Goal of the exercise
If a line of the listing contains the string "computer", return that line.

Data supplied
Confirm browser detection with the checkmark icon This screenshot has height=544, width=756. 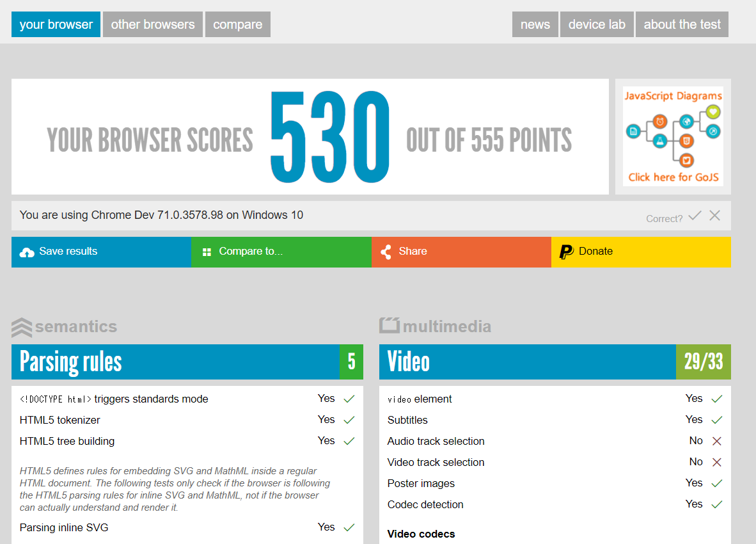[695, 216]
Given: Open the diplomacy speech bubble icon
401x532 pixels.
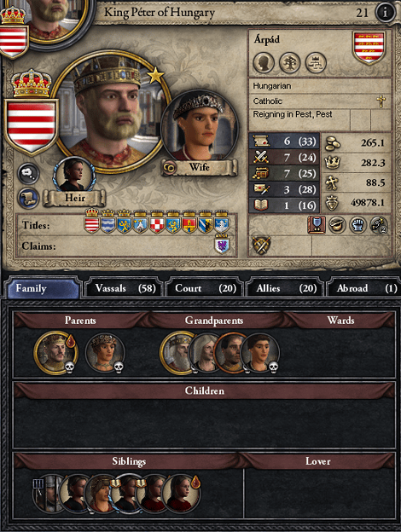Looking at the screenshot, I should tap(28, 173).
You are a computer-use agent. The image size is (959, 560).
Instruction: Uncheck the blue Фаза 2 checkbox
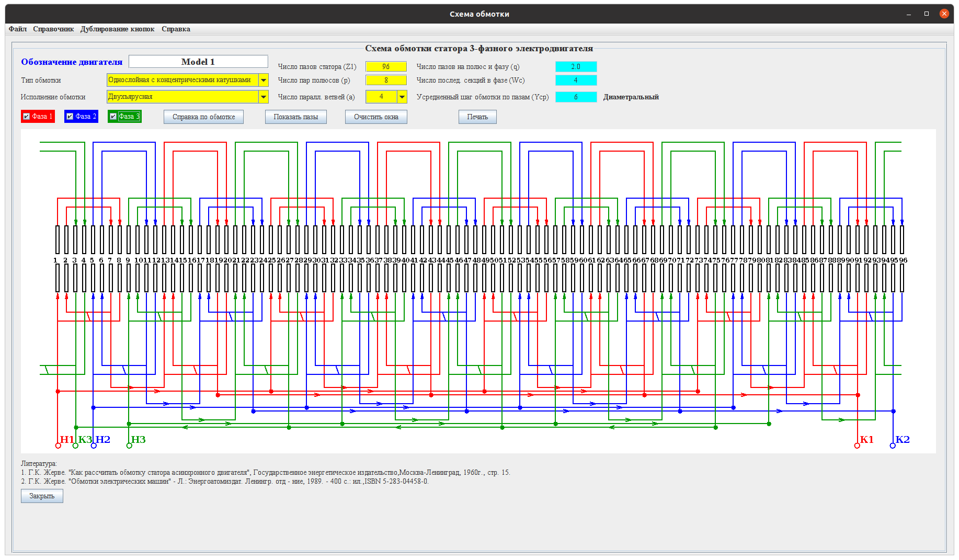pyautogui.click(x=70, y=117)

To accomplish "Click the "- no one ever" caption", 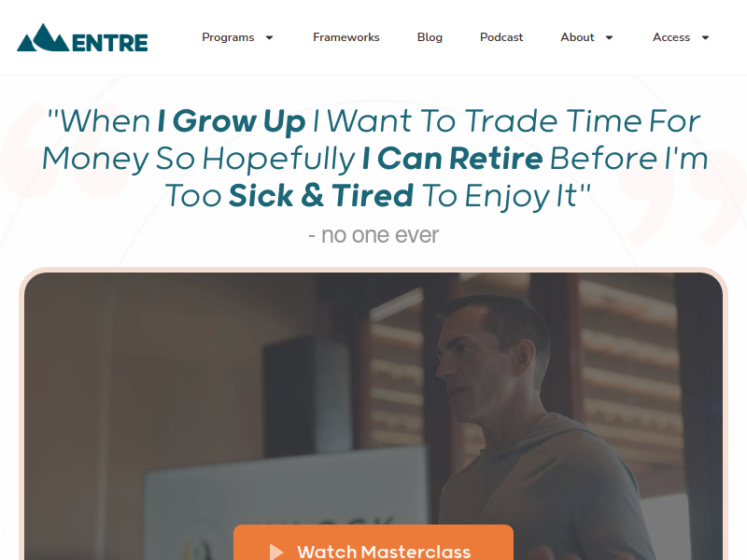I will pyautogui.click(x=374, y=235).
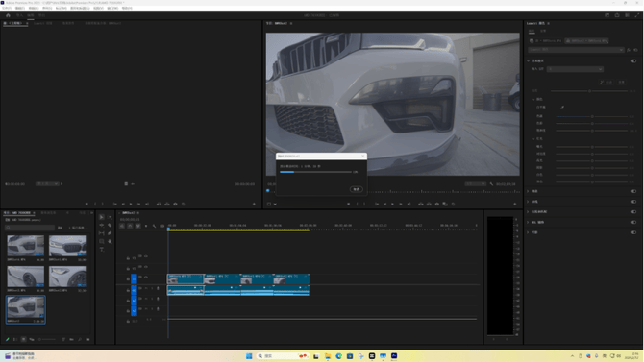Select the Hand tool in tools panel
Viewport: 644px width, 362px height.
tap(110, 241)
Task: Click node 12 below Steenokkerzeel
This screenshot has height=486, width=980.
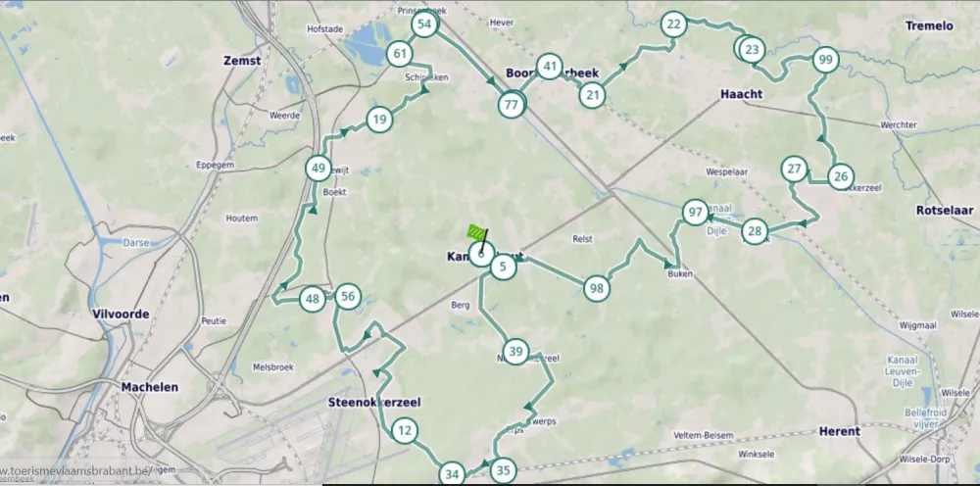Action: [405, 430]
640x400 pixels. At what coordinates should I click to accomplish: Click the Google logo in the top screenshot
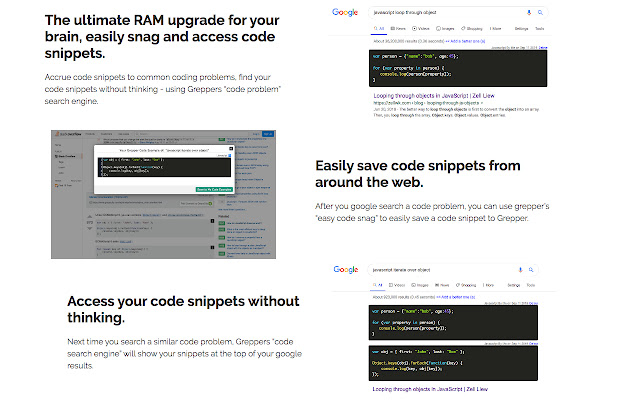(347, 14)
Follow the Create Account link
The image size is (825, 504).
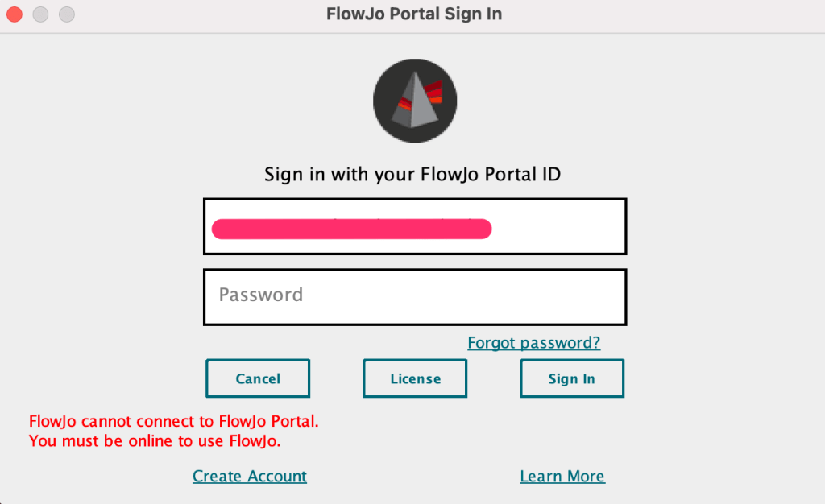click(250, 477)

* * *

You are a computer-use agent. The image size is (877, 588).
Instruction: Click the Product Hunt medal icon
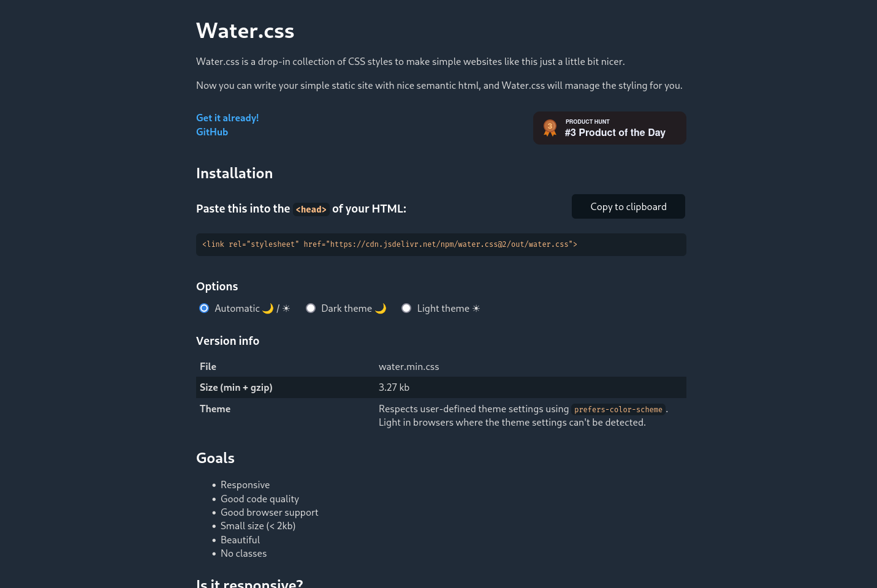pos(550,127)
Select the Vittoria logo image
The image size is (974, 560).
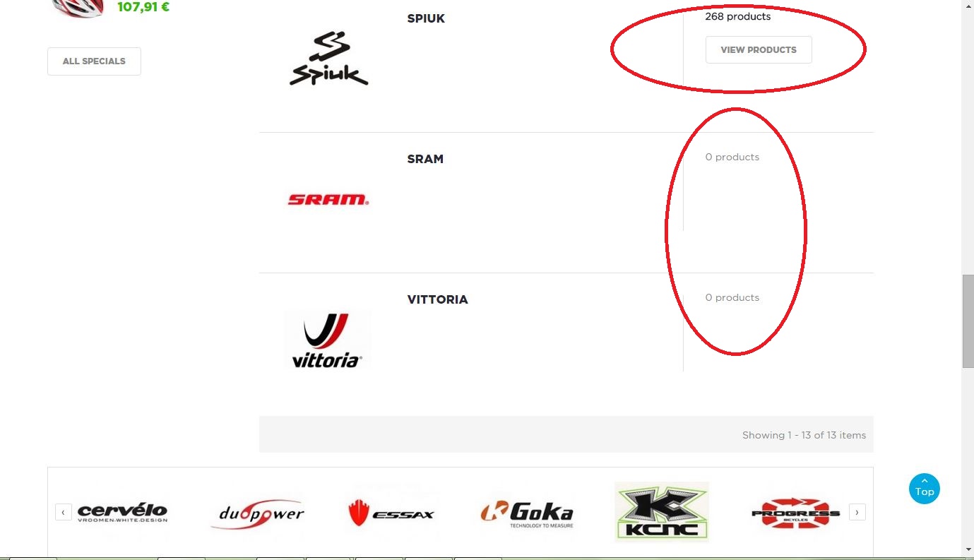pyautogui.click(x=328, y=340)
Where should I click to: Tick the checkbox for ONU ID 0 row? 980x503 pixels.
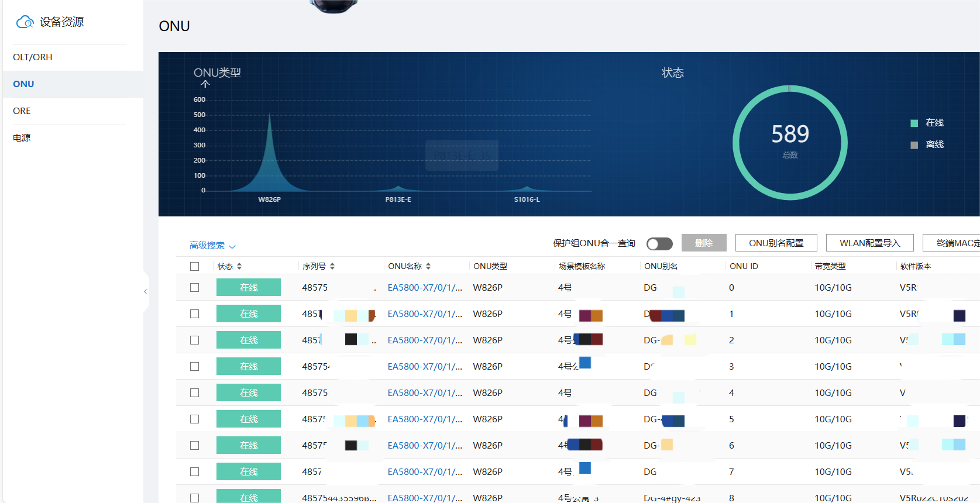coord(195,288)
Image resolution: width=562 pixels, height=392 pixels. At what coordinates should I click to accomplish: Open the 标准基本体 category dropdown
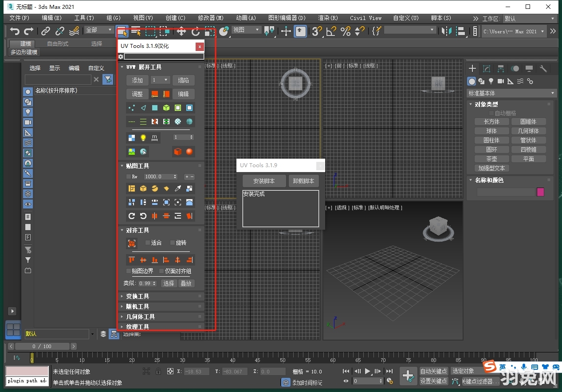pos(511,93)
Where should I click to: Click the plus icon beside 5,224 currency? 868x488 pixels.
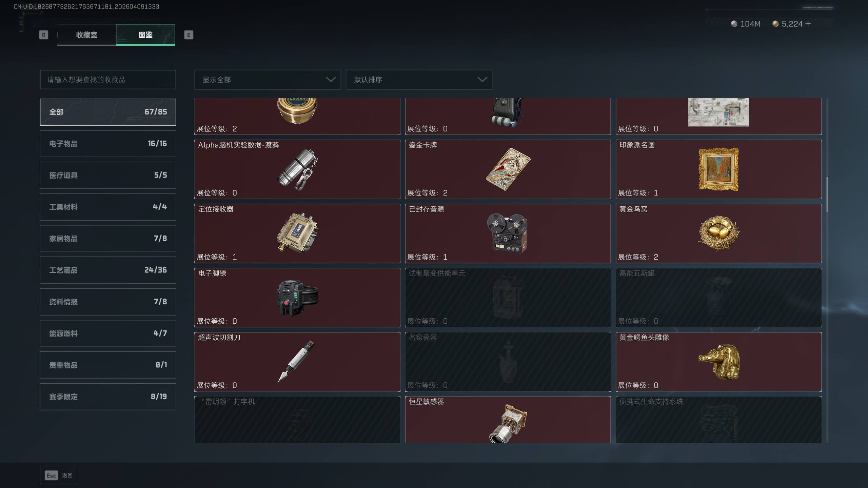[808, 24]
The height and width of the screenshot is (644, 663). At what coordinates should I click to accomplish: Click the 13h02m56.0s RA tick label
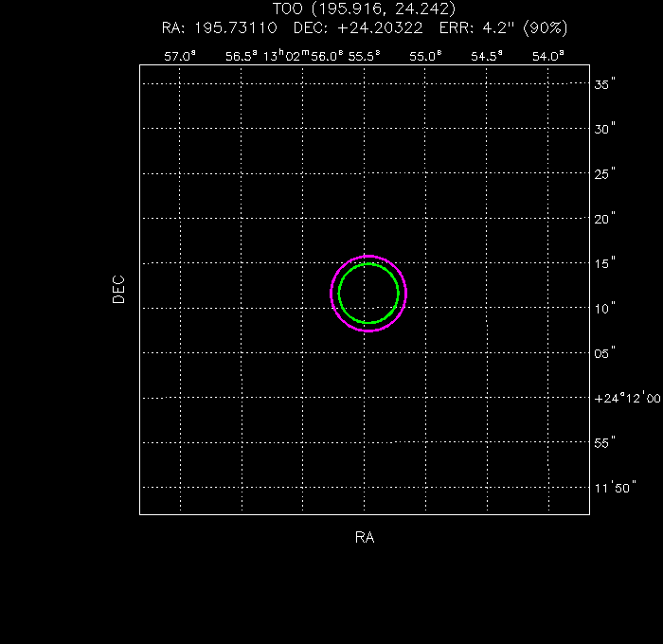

Task solution
You are a computer-use agent. The image size is (959, 560).
You are a computer-use agent. The image size is (877, 588).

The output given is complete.